With a chutzpah that even Franklin could not surpass, James Ralph headed straight for the Theatre Royal in Drury Lane. There he applied for a place in His Majesty’s Company of Comedians, led by the actor-manager Robert Wilks, a Dublin man. Ralph could not have chosen a worse moment or a more skeptical impresario. Wilks had been the promoter of the musical about Jack Sheppard, complete with a song from Jack’s paramour, Frisky Moll. But the show had been a fiasco, hissed off the stage on opening night. Wilks was a kindly old fellow but he could not be doing with amateurs, especially at a time like this. The Irishman told James Ralph that he had no future on the stage.8
So the poet thought of something else. In a fine location near St. Paul’s there lived John Roberts, a theatrical publisher, whose list of plays included the Sheppard musical. Ralph went to see him with another idea: he would write a weekly paper, in the style of The Spectator, and Roberts would be its proprietor. It was not so hapless a notion as it might seem, because in time Ralph became an excellent critic of drama and painting. But again the answer was in the negative. Snubbed by John Roberts, he went down to the legal district, the Temple, in search of a vacancy for a copy clerk. Once more he asked in vain.
And so the feckless poet had to follow the example of John Collins, and borrow from Benjamin Franklin. Ralph “seemed quite to forget his wife and child,” Franklin wrote, “and I by degrees my engagement with Miss Read, to whom I never wrote more than one letter, and that was
to let her know I was not likely soon to return.” This was one of the errors he would recall with grief in his autobiography; but, as Franklin also pointed out, how could he have found the cash to buy a ticket home? Their rent in Little Britain came to three shillings and sixpence a week, and he and Ralph loved to go to plays.
The cheapest seat at Drury Lane cost one shilling, and so—what with books to buy, appearances to be kept up, and Ralph incapable of earning a penny—Franklin’s cash disappeared as swiftly as sand through the neck of an hourglass. From America, he had brought with him a small curiosity, a purse made from colonial asbestos, which could amuse an audience by failing to burn when thrown into a fire: but while it might be worth some money in London, it would not be very much. And all the while he was still in debt to the silversmith from Newport, Mr.

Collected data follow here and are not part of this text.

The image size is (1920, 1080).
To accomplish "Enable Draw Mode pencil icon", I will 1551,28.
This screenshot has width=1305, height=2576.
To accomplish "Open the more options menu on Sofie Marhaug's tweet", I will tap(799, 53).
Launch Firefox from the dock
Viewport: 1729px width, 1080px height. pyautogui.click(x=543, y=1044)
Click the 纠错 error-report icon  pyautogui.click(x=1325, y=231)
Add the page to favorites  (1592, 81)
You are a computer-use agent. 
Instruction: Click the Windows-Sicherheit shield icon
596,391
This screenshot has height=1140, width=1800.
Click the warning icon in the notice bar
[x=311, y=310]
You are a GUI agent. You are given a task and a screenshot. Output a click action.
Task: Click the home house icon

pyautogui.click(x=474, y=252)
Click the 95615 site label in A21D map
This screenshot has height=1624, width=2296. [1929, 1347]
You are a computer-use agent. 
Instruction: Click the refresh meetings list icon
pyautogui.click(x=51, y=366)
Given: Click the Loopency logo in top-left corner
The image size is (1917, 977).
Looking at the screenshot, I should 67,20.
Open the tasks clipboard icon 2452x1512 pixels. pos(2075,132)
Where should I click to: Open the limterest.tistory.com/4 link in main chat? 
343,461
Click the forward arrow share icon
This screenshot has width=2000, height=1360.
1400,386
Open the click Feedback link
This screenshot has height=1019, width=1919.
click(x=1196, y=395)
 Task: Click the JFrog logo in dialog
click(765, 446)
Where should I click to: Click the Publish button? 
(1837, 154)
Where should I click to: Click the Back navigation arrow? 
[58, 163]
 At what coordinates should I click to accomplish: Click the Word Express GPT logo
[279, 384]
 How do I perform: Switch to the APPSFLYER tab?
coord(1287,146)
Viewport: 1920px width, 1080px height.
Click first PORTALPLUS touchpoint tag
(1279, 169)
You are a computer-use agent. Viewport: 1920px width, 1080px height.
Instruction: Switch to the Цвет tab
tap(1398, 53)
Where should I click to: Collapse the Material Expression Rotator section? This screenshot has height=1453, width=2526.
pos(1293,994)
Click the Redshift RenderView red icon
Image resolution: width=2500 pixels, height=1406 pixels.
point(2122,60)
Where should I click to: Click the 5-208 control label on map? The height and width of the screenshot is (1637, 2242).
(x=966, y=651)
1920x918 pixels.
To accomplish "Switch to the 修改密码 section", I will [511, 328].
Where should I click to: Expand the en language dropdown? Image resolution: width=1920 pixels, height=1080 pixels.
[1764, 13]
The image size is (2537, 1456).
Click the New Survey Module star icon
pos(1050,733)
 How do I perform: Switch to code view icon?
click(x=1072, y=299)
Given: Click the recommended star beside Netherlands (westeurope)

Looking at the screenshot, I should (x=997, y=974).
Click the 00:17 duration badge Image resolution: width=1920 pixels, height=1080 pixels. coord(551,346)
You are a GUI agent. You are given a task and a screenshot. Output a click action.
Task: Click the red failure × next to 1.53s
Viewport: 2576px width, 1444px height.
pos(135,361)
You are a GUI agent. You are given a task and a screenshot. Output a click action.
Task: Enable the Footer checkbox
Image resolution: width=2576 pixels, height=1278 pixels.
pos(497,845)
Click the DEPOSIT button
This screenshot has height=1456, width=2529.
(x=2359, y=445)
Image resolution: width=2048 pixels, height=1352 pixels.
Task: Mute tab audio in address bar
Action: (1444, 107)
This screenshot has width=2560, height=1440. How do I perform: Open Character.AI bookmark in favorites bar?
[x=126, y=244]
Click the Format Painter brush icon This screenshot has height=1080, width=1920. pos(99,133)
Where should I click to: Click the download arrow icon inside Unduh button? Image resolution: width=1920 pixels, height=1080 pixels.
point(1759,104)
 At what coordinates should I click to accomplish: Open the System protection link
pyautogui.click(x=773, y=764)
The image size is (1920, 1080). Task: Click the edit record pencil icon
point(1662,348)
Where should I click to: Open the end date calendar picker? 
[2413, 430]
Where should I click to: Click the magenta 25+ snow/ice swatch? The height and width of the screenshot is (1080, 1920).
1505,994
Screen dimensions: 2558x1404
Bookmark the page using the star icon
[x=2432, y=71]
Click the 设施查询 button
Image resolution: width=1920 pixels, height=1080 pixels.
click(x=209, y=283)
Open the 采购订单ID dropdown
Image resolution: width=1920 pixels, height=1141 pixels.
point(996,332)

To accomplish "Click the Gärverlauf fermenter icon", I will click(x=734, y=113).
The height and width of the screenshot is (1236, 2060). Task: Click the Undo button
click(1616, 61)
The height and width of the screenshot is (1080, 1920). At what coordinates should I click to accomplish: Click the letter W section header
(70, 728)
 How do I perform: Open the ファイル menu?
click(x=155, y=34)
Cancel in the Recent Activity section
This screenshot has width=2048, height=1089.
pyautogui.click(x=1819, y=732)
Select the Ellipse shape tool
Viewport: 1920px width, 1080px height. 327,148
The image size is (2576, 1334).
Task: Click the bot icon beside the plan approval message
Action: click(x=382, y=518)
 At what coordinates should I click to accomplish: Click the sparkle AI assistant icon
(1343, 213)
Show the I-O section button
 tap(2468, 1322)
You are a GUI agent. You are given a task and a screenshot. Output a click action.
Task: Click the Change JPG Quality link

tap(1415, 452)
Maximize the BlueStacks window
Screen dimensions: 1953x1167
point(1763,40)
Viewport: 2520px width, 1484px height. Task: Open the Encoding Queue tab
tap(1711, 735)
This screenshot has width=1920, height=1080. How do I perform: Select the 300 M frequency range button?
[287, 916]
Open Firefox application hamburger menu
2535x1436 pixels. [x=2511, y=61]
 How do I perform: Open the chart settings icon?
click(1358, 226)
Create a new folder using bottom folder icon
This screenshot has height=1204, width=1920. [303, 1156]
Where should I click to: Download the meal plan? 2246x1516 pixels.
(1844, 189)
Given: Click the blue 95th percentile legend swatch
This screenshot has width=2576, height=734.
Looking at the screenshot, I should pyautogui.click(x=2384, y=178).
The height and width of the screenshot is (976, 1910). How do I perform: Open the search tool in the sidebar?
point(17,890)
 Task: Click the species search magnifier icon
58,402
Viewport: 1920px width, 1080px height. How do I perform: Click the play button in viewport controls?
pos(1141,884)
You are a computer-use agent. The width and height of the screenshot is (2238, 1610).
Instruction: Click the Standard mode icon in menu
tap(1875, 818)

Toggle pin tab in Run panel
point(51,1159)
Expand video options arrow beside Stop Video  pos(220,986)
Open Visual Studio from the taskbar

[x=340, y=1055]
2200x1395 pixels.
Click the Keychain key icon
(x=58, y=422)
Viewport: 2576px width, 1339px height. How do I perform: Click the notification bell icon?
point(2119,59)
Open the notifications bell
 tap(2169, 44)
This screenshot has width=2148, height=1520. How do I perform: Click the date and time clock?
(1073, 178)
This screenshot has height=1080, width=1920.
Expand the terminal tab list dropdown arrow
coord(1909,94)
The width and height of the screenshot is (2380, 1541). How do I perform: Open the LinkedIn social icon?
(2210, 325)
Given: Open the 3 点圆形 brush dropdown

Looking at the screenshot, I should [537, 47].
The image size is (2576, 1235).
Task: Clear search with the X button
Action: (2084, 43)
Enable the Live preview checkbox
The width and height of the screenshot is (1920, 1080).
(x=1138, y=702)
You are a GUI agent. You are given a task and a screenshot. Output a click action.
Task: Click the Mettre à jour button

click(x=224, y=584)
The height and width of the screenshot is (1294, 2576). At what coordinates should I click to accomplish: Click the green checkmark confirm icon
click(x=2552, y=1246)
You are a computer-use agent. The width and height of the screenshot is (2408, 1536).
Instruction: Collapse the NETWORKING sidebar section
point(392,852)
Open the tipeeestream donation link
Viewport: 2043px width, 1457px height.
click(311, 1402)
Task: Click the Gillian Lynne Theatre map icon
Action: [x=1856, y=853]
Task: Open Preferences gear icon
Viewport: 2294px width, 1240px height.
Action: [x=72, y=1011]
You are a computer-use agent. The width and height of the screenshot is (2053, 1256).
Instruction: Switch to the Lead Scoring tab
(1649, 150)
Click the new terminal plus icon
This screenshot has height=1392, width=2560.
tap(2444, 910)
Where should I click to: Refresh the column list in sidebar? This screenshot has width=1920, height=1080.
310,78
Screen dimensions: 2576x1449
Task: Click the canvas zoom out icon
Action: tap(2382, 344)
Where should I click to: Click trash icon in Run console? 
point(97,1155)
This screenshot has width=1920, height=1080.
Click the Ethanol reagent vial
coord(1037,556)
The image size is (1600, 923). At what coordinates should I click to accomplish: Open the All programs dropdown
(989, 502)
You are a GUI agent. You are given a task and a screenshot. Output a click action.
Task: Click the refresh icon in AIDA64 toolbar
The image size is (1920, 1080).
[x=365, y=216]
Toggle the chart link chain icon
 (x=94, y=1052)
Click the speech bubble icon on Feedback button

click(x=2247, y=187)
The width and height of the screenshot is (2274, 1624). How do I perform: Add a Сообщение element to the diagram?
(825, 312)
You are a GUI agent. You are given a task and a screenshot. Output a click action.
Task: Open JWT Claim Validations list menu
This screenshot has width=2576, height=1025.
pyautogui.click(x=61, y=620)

Vernon. But Rhode Island was a long way off; and besides, Franklin came up trumps when he went looking for a job of his own.
Forty years earlier, his uncle Benjamin had worked with the very best London dyers of silk, adept in the latest techniques. Now Franklin could do something similar in the printing trade. It was a demanding business, requiring a rare combination of physical strength, a knowledge of words, a nimble hand, and an aptitude for focus on the job in front of you. Here in London he could develop these talents to the full.
A REGULAR PRINTER
Around the corner from the hospital, there stood the church where Hogarth was baptized. Somehow it escaped the wrath of Adolf Hitler, whose bombs laid waste the streets around it; and so the church still stands today, St. Bartholomew the Great, complete with the font and the Lady Chapel at its eastern end. It was here that Franklin found a job, with a master printer who used the Lady Chapel as his workshop.